▶ [EXTRACTED DATA]:

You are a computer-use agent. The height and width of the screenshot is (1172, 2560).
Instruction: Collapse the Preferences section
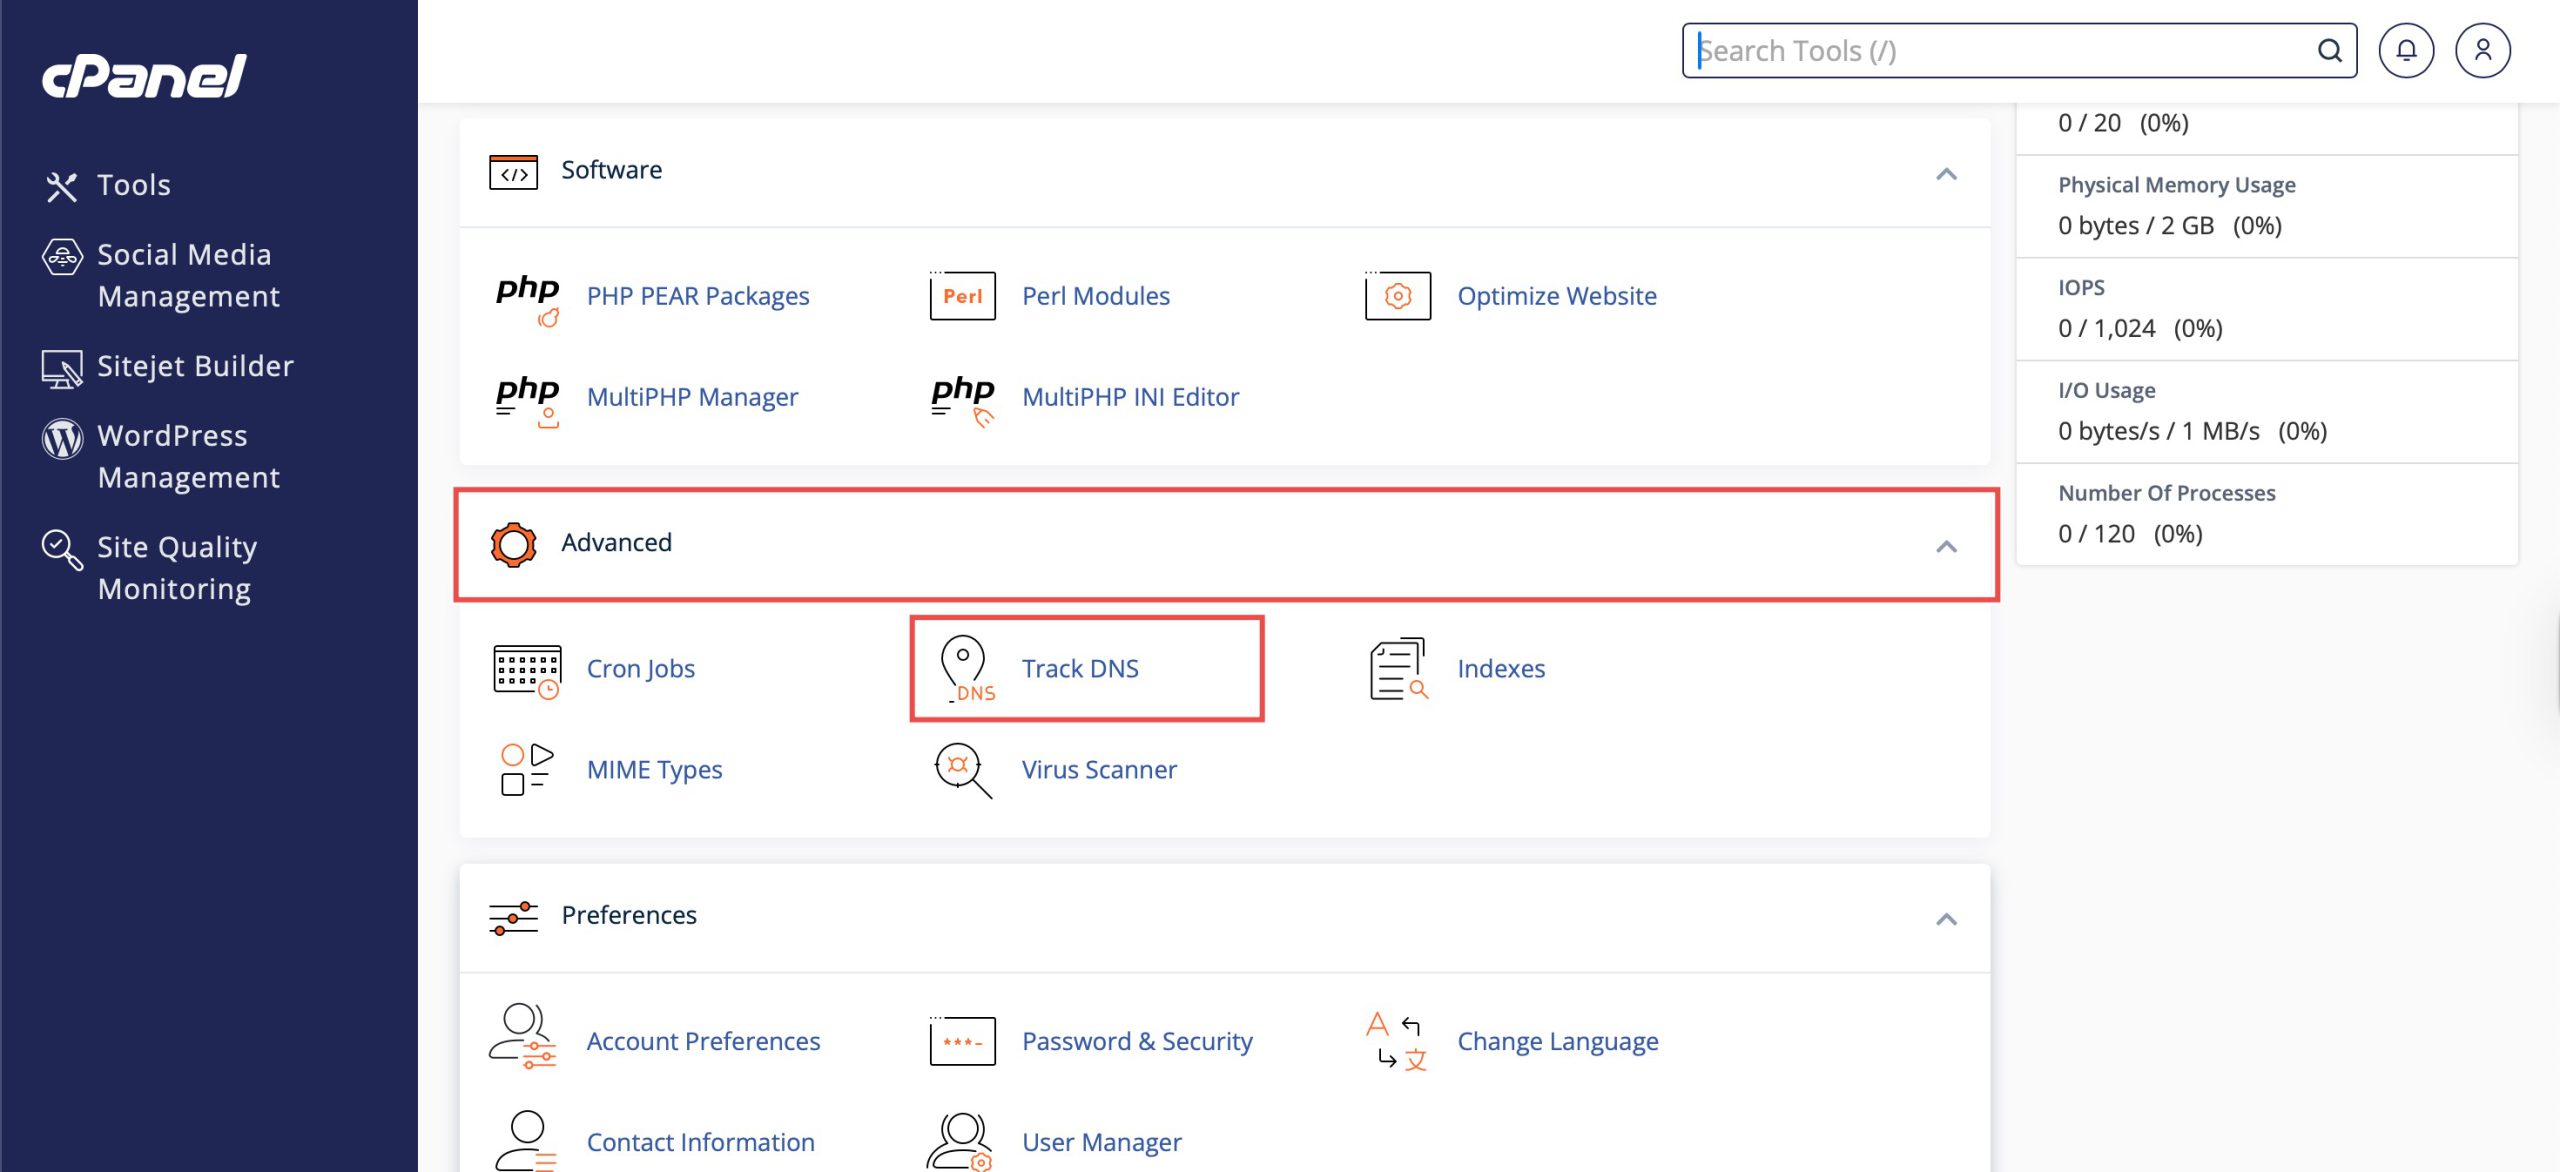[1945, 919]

---

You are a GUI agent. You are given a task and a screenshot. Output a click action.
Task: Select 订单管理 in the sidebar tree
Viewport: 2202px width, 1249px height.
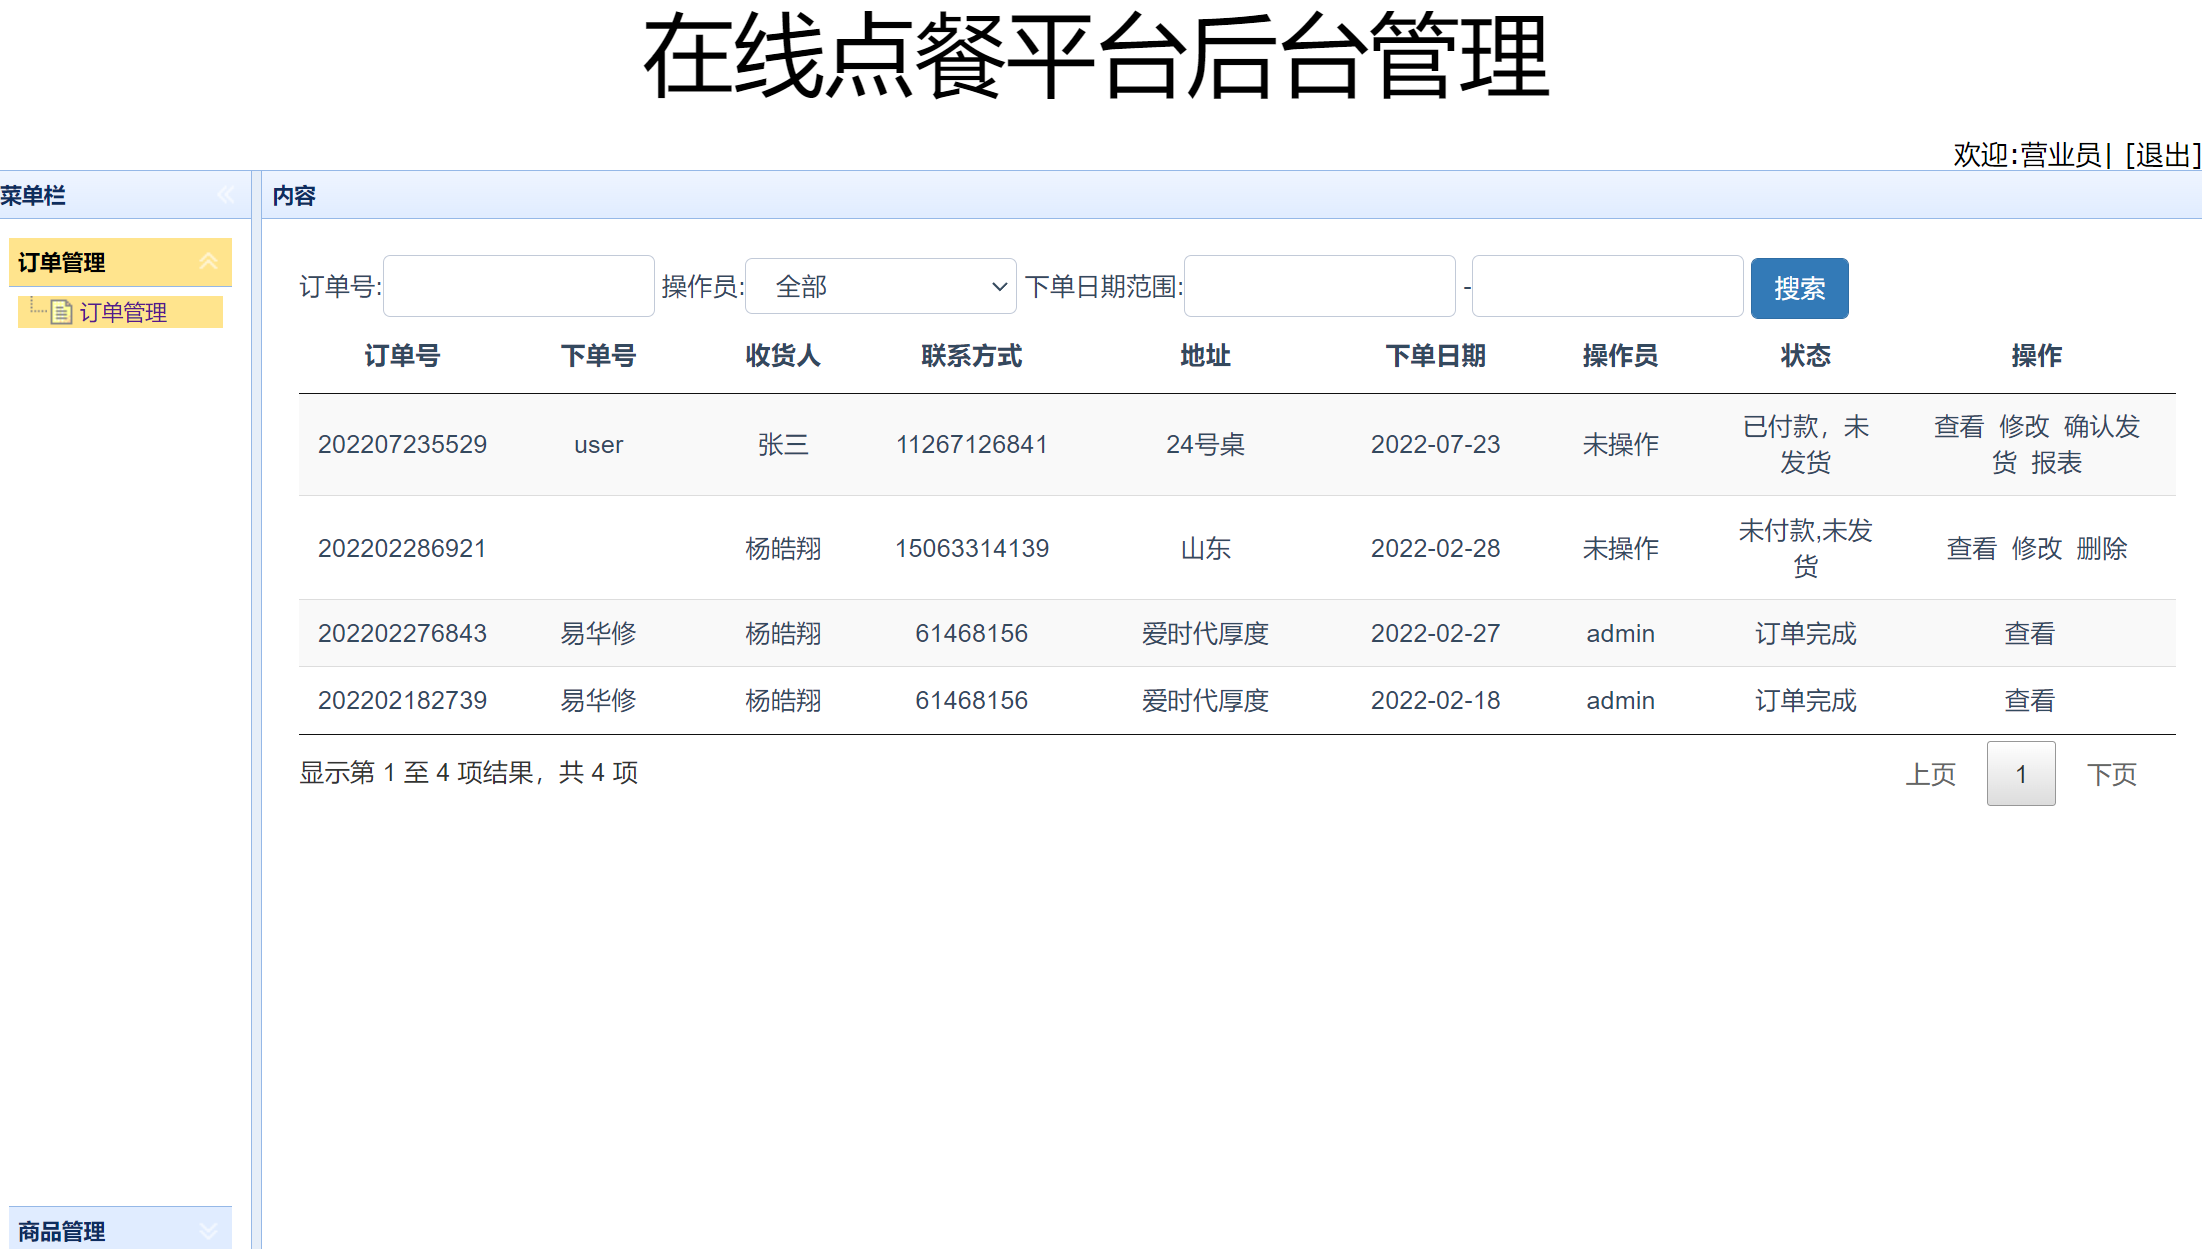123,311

▶ [PROBLEM DETAILS]: Where a line above includes "agent", copy that line.

▶ [SOLUTION FOR THIS EXERCISE]:
You are a computer-use agent. The height and width of the screenshot is (1172, 2560).
You are a GUI agent. You are given a task and a screenshot. Output a click action.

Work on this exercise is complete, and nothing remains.